(Collected data entries)
──────────

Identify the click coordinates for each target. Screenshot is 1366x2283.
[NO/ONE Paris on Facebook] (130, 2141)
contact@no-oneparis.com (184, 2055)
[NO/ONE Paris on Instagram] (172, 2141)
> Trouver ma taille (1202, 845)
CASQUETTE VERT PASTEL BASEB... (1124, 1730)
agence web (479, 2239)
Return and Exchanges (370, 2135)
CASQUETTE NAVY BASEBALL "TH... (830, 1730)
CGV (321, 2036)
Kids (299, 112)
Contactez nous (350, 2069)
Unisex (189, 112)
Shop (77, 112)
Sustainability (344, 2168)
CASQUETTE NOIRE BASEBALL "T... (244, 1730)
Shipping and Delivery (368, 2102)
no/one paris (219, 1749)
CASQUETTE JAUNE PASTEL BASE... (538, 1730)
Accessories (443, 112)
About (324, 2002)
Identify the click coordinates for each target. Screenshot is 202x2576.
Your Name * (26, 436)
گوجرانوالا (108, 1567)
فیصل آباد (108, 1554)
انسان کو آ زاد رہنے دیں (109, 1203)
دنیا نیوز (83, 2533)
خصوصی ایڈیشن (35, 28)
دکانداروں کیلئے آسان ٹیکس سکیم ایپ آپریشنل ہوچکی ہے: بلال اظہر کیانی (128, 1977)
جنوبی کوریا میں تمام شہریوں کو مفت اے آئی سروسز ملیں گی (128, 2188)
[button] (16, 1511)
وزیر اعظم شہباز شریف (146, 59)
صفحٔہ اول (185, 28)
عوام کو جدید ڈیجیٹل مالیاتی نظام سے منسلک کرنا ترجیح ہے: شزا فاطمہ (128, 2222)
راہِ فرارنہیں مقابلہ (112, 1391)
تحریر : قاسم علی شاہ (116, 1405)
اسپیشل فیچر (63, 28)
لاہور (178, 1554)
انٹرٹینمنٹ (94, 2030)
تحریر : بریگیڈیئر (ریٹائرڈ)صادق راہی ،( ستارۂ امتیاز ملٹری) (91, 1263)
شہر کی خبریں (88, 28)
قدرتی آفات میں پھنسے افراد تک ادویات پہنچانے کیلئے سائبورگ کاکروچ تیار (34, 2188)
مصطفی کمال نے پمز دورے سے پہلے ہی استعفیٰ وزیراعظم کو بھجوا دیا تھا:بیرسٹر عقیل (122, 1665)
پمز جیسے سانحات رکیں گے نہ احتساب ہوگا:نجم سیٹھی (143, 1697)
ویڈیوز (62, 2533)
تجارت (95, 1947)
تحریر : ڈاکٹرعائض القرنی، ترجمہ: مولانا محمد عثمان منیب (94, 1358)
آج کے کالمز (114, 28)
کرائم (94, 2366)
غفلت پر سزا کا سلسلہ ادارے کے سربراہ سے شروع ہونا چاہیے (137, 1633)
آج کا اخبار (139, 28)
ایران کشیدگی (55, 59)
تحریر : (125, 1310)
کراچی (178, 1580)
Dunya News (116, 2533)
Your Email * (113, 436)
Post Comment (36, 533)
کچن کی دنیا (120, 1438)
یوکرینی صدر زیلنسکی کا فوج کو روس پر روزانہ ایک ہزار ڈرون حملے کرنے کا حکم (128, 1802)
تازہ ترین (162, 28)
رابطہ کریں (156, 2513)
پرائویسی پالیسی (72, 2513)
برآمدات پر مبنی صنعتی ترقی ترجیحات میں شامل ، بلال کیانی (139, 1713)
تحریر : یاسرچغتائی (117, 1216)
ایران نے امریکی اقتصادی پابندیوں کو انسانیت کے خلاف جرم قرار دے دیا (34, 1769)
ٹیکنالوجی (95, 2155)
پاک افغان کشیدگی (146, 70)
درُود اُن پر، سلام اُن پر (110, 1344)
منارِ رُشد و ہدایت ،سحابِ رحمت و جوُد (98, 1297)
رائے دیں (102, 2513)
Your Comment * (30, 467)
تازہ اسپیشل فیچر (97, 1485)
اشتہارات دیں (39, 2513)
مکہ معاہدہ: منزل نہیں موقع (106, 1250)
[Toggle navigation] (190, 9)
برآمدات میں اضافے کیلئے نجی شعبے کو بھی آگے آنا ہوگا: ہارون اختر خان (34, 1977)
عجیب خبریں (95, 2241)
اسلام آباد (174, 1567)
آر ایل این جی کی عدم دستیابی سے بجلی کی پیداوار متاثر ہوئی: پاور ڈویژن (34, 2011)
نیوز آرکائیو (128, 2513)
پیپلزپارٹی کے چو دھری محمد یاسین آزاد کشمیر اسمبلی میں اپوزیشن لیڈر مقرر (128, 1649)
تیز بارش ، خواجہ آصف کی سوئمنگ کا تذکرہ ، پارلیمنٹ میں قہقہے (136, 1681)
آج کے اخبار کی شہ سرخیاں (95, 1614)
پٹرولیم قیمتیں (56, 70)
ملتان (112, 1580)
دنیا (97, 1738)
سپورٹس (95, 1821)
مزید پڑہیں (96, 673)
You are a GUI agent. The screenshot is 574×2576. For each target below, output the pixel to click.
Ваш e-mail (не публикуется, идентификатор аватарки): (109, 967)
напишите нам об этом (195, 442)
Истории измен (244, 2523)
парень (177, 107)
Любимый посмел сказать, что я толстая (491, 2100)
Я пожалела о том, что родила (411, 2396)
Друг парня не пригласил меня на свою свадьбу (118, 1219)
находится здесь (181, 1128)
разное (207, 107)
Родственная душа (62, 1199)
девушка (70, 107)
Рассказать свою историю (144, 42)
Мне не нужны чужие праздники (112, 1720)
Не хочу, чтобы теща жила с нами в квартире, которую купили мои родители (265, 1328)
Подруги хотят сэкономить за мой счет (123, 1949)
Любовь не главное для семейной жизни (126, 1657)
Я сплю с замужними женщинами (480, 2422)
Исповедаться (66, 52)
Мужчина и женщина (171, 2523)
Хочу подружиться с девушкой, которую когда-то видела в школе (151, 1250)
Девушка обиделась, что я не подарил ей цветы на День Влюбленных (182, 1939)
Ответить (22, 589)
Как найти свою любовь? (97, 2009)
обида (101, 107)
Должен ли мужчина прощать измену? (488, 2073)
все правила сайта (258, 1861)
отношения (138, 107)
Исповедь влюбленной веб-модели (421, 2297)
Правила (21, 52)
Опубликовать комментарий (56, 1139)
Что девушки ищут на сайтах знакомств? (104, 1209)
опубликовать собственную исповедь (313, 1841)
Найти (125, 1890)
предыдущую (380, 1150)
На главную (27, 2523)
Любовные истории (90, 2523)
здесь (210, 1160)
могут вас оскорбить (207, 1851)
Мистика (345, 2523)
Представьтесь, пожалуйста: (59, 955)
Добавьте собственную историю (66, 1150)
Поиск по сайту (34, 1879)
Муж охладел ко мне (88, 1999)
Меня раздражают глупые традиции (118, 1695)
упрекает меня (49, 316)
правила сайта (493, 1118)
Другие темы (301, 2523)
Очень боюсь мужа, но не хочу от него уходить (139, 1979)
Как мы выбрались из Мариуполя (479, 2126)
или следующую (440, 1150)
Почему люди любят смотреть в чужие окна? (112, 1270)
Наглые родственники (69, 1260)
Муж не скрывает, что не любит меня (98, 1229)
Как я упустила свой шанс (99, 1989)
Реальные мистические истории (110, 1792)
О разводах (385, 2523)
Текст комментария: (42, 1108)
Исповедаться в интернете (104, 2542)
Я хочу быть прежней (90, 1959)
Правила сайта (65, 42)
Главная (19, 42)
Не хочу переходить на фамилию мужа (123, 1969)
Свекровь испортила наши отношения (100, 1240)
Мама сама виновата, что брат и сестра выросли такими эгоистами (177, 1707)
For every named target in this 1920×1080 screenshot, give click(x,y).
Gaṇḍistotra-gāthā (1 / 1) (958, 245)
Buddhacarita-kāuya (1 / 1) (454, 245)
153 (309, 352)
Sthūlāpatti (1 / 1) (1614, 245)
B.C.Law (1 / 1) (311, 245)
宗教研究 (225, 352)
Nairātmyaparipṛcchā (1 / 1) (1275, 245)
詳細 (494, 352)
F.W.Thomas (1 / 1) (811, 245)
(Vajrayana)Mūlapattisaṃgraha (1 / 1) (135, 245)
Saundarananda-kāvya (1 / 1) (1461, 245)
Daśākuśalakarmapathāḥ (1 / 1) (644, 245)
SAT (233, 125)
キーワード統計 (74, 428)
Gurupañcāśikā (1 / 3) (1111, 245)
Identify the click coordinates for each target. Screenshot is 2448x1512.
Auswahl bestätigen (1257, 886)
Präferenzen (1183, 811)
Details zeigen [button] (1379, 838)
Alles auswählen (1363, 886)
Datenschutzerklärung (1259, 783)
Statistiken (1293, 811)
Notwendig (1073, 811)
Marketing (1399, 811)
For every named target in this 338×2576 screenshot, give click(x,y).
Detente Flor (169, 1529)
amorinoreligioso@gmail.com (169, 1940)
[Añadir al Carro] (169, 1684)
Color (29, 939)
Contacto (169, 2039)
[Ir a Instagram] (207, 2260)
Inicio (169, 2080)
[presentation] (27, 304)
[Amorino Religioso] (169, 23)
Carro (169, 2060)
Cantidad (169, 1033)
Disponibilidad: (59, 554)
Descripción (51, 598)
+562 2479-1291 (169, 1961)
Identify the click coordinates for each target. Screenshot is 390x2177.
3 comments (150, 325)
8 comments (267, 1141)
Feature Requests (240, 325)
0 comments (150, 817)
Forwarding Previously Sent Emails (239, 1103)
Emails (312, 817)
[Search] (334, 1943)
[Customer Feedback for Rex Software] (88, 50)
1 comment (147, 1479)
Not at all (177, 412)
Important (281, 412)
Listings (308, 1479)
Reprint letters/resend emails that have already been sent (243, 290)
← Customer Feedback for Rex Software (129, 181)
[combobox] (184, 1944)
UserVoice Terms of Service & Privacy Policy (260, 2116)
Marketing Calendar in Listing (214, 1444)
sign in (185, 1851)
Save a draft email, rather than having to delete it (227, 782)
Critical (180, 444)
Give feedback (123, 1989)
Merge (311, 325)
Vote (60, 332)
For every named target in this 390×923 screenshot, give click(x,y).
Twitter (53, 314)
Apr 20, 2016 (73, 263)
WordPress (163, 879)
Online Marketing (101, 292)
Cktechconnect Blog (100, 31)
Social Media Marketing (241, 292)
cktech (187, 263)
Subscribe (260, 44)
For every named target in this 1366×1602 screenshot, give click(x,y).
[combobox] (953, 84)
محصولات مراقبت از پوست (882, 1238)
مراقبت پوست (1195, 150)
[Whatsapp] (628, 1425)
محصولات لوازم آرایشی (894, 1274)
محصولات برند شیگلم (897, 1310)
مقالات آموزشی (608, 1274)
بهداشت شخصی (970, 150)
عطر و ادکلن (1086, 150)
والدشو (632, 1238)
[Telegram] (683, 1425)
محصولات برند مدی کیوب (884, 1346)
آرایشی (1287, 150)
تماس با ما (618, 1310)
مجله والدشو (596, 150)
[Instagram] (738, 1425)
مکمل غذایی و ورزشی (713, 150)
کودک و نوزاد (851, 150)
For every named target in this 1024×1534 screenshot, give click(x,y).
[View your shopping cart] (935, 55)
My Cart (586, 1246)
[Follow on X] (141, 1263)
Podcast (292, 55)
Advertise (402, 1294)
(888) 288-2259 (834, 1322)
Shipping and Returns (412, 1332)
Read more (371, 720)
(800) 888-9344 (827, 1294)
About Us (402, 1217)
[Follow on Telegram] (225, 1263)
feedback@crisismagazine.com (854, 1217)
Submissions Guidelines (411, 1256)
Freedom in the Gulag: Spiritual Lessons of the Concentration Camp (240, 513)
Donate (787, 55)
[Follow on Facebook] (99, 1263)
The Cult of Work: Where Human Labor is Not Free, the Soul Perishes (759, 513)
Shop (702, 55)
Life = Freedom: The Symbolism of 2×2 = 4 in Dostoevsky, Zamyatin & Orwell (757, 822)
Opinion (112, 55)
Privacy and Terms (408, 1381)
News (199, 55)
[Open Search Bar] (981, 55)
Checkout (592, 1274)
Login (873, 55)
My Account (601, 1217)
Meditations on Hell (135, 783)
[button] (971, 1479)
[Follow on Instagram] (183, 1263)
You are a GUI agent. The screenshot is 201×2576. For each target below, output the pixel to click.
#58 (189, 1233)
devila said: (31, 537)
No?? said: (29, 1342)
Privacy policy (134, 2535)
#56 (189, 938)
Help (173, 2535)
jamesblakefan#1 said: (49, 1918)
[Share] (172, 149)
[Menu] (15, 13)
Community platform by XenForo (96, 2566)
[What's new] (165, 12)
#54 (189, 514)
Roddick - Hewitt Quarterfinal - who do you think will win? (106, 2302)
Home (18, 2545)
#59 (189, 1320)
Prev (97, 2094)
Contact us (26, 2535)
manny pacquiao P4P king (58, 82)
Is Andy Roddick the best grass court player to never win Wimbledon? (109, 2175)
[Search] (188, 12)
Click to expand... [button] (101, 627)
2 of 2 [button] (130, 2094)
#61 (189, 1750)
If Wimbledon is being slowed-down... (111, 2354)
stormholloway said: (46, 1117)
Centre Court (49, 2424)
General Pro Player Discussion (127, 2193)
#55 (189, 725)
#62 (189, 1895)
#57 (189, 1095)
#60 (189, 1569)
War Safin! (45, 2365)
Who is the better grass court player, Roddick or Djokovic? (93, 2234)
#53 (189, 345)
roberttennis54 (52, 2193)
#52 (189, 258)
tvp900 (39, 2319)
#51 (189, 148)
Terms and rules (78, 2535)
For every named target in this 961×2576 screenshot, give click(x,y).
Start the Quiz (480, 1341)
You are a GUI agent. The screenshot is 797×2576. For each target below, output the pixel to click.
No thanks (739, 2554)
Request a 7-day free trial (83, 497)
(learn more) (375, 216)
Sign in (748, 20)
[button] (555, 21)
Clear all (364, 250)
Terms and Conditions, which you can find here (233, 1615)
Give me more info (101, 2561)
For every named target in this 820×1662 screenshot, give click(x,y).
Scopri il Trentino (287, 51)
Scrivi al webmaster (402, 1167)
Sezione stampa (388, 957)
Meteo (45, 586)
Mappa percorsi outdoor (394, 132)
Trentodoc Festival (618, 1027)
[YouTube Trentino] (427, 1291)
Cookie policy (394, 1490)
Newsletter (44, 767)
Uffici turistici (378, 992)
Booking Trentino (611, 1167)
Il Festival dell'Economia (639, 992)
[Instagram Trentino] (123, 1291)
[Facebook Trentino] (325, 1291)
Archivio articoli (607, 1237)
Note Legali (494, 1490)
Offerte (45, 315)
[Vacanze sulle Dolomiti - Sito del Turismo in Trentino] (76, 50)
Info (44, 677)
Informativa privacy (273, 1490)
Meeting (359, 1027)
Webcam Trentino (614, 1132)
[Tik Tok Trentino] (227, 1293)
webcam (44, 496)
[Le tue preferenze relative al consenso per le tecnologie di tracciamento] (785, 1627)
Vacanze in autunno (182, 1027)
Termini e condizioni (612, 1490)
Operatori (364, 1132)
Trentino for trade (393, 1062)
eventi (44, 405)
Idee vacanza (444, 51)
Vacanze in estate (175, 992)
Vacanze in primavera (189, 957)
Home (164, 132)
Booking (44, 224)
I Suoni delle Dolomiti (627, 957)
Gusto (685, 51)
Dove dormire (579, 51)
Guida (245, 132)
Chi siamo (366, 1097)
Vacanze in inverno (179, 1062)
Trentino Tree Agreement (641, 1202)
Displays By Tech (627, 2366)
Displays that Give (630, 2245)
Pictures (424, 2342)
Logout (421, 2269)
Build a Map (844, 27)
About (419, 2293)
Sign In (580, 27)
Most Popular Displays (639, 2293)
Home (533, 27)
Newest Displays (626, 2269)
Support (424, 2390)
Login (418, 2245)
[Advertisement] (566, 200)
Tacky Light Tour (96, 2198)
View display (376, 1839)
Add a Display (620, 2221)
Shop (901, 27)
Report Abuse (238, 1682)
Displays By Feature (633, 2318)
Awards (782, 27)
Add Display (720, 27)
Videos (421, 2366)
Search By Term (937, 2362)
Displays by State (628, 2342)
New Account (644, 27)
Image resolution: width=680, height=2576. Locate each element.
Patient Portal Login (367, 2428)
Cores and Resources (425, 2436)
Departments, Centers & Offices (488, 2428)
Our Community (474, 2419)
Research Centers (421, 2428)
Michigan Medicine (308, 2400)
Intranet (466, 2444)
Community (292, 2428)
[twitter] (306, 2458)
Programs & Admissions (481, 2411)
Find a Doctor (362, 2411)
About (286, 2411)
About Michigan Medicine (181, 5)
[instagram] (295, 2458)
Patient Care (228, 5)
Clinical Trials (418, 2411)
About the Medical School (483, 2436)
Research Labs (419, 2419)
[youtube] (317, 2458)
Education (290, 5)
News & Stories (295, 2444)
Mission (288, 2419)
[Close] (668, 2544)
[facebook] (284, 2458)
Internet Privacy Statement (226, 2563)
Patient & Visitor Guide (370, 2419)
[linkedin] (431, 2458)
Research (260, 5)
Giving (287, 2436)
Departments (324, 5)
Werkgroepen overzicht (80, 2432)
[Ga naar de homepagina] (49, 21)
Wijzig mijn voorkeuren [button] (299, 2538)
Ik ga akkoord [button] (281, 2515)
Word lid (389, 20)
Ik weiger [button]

──────────

Return the span of lines in the data above that opens at the line with "تازہ ترین (162, 28)" and closes at the line with "برآمدات میں اضافے", exactly, ends included, nothing else.

■ Written solution ■
تازہ ترین (162, 28)
رابطہ کریں (156, 2513)
پرائویسی پالیسی (72, 2513)
برآمدات پر مبنی صنعتی ترقی ترجیحات میں شامل ، بلال کیانی (139, 1713)
تحریر : یاسرچغتائی (117, 1216)
ایران نے امریکی اقتصادی پابندیوں کو انسانیت کے خلاف جرم قرار دے دیا (34, 1769)
ٹیکنالوجی (95, 2155)
پاک افغان کشیدگی (146, 70)
درُود اُن پر، سلام اُن پر (110, 1344)
منارِ رُشد و ہدایت ،سحابِ رحمت و جوُد (98, 1297)
رائے دیں (102, 2513)
Your Comment * (30, 467)
تازہ اسپیشل فیچر (97, 1485)
اشتہارات دیں (39, 2513)
مکہ معاہدہ: منزل نہیں موقع (106, 1250)
[Toggle navigation] (190, 9)
برآمدات میں اضافے کیلئے نجی شعبے کو بھی آگے آنا ہوگا: ہارون اختر خان (34, 1977)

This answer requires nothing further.